There is an interesting phrase that fisherman use when they catch nothing in their nets: “waterhaul”. And interestingly enough, it is the same term that is used no matter where you are on the coast of Canada in a fishing community. To bring in an empty net was a “waterhaul”. So when we consider the Gospel this week (John 21:1-20), we go back to Galilee, back to when Jesus first found his disciples and called them to follow him and what where they doing? Fishing! And apparently, they were not doing very well at it.
This is a story of going back so that the community could go forward. This is a story about going back to that night when Peter made the bold promises of never leaving or forsaking Jesus even though others would – Peter would remain. But then he failed. He denied Jesus around that charcoal fire.
I link that to the life of the Church today. There are times when we as individuals and as communities of faith and mission have fallen short and fallen down and failed to listen and to do as God has asked. We did not heed the warning to not act precipitously and in doing so, have ended up in Peter’s situation. He has always wanted to be bold.

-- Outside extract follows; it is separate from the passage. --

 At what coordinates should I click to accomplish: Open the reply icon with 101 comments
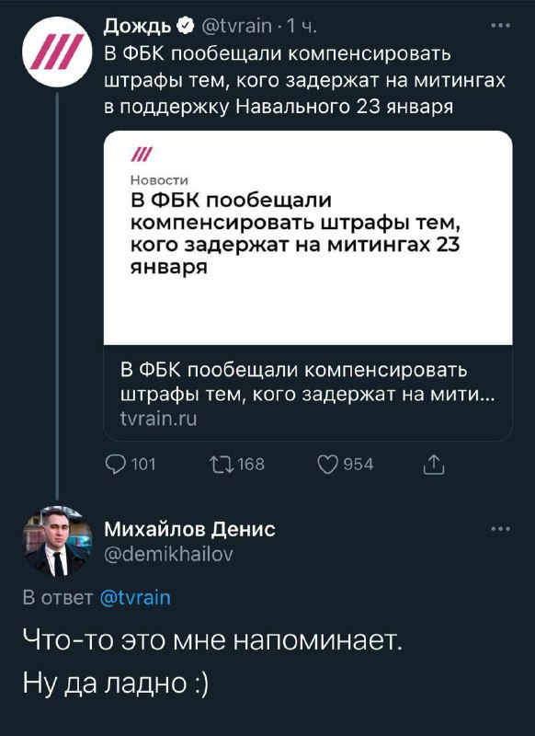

He was the one who spoke up and proclaimed Jesus as Messiah first. He was the one who would not let Jesus wash his feet until he found out that he needed to have his feet washed. Peter tried to kill someone when they came to take Jesus away but failed. And most of all, when he could have stood up, he didn’t... and this is the man who is going to lead the Church?
What I find powerful is that Jesus restored him and Peter went on led a very powerful ministry amongst the Jewish people. He had to be shown how to love Jesus not just push a button and like him. That is why we celebrate the Eucharist on Sundays: so that we can eat and drink together so that in turn we can be empowered to go out and raise the dead. Who would you take with you to the local cemetery to raise a dead person? That at the core of Christian ministry is what we are doing – raising the dead. Can you do it yourself? Of course not. It is about people meeting and beginning to see and know the person of Jesus Christ for themselves, instead of believing what the world thinks about Jesus and of him. It is why we eat together – so that we can proclaim the Lord’s death in real terms until he comes again. We preach the Gospel by taking Christ in through bread and wine and sharing his presence with those whom we meet and share every single day.
Our mistakes are not fatal unless we choose to live with them only, failing to seek forgiveness and reconciliation. Our deaths are not final unless we choose to abandon hope and community, God and neigbour
The Church is the community of the Net. We bring them in and Jesus makes them clean. But we must go out and catch them. As I have so often heard, the Faith is caught, not taught. Let us eat and then rise and go. There is fishing to be done. Christ is waiting.